Hij keek over de top van de struik waarachter hij was gaan zitten om de Valentijns-verrassing voor zuster Jane in te pakken. Toen huppelde het konijn naar het meisje dat op de boomstam zat, nog steeds snikkend omdat ze geen Valentijns-cadeau voor haar juf had. Het meisje hoorde het geritsel van de poten van Oom Wiggily in de bladeren, toen hij tevoorschijn sprong, en ze keek plotseling op. Toen wreef ze in haar ogen, ze kon nauwelijks geloven wat ze zag.
“Nee, waarom, is het echt waar?” mompelde ze. “Droom ik? Is dit een fee? Een konijnenheer, gekleed in een hoge zijden hoed, en met een rood-wit- blauw gestreepte wandelstok! Oh! Het is niet te geloven, het is oom Wiggily! Het is oom Wiggily uit mijn boek Verhaaltjes-voor het-slapen-gaan! Oh, wat ben ik blij je te zien, lieve oom Wiggily! Kom alsjeblieft naast me zitten op deze boomstam!”
Maar oom Wiggily kon dat niet doen. Hij legde zijn poot op zijn lippen om te laten zien dat hoewel hij kon horen en begrijpen wat het meisje zei, hij niet met haar kon praten. Toen legde hij zijn Valentijns-verrassing naast haar op de boomstam en huppelde snel weg.
“Oh, oom Wiggily! Wacht even! Wacht alsjeblieft even!” riep het meisje, maar de konijnenheer bleef niet.
“Ik moet nu voor zuster Jane een ander Valentijns-cadeau zien te vinden”, zei hij tegen zichzelf, terwijl hij vlug over de bospaden verder huppelde.
Alleen gelaten, opende het meisje de doos die oom Wiggily had achtergelaten. Het was gemaakt van stukjes witte berkenschors, zoals de indianen die gebruikten voor hun kano’s. In het doosje zaten wat takjes van een groenblijvende boom en wat ronde, bruine knoppen van de vijgenboom.

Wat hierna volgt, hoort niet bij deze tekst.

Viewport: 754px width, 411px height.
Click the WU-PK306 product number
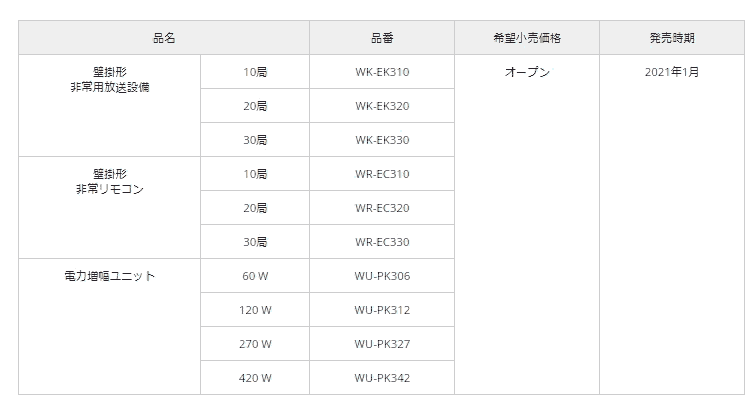click(382, 276)
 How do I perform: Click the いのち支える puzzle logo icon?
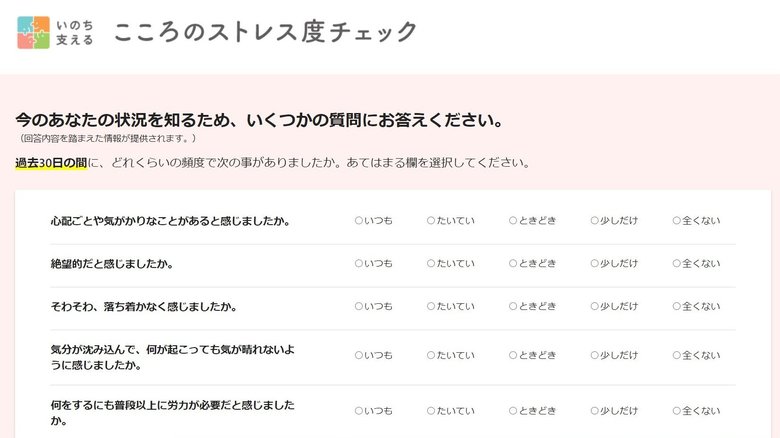pyautogui.click(x=33, y=32)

En in het midden van de groenblijvende twijgen groeiden enkele mooie roze en witte bloesems van de vroegste bloem van de lente, die te vinden is onder de bladeren en de late sneeuw. Het waren deze vroege lentebloemen waarvoor het konijn naar het bos was gekomen. Dit was zijn Valentijns-verrassing! Nu had hij deze aan het meisje gegeven.

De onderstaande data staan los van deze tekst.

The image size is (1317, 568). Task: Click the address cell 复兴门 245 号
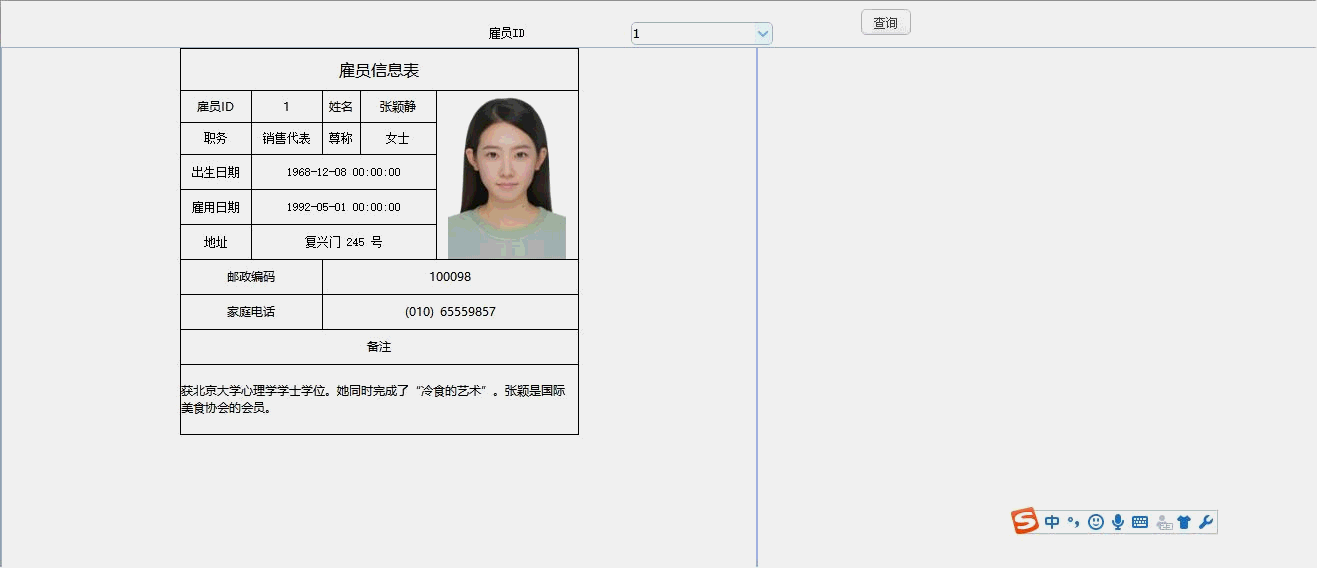[344, 242]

“O, wat lief!” mompelde ze, en ze huilde nu niet meer. “Wat zal juf verbaasd zijn als ik dit op haar bureau leg en haar vertel dat oom Wiggily het aan mij heeft gegeven? Oh kijk, er is ook een versje!”
Dat was er zeker! Het was geschreven op een stuk witte berkenschors, want de dieren gebruiken dat in plaats van papier. Het kleine vers luidde: “Deze twijgjes zijn altijd groen. Ze bloeien altijd voor jou, net zoals mijn hart. De bloesems fluisteren dat ik jouw Valentijn ben. Het is heus WAAR!”
“Ik weet zeker dat de juf dit geweldig zal vinden!” zei het kleine meisje en ze was zo opgewonden dat ze bijna struikelde toen ze naar school rende. Ze danste en sprong in het rond onderweg.
“Kijk eens juf, hier is een Valentijns-cadeau dat oom Wiggily me in het bos heeft gegeven”, zei het kleine meisje tegen haar juf, toen ze helemaal opgewonden en buiten adem bij de school was aangekomen.
“Oom Wiggily? Dat is heel vreemd”, riep de juf uit. “Ik… ik hoop dat je het niet hebt gedroomd”, zei ze tegen het kleine meisje. “Maar de Valentijns-verrassing is in ieder geval echt. En hoe mooi! Het is het allermooiste cadeau dat ik ooit heb gezien!”
Je kunt je natuurlijk wel voorstellen hoe blij het kleine meisje was. Oom Wiggily huppelde door het bos terug naar zijn bungalow, knaagde een stuk witte berkenschors van een boom en krabbelde er, met een verbrand zwart stokje, als potlood, op: “Lieve zuster Jane, dit is mijn Valentijns-verrassing voor jou. Ik hou van jou!”
En toen zuster Jane dat even later op de stoep vond, lachte ze en zei dat het het mooiste Valentijns-cadeau was dat ze zich kon wensen. En toen oom Wiggily vertelde over dat hij de andere Valentijns-verrassing aan het verdrietige kleine meisje had gegeven zei zuster Jane: “Dat heb je weer goed gedaan, Wiggy! En laten we nu, gezellig samen, naar de film gaan!”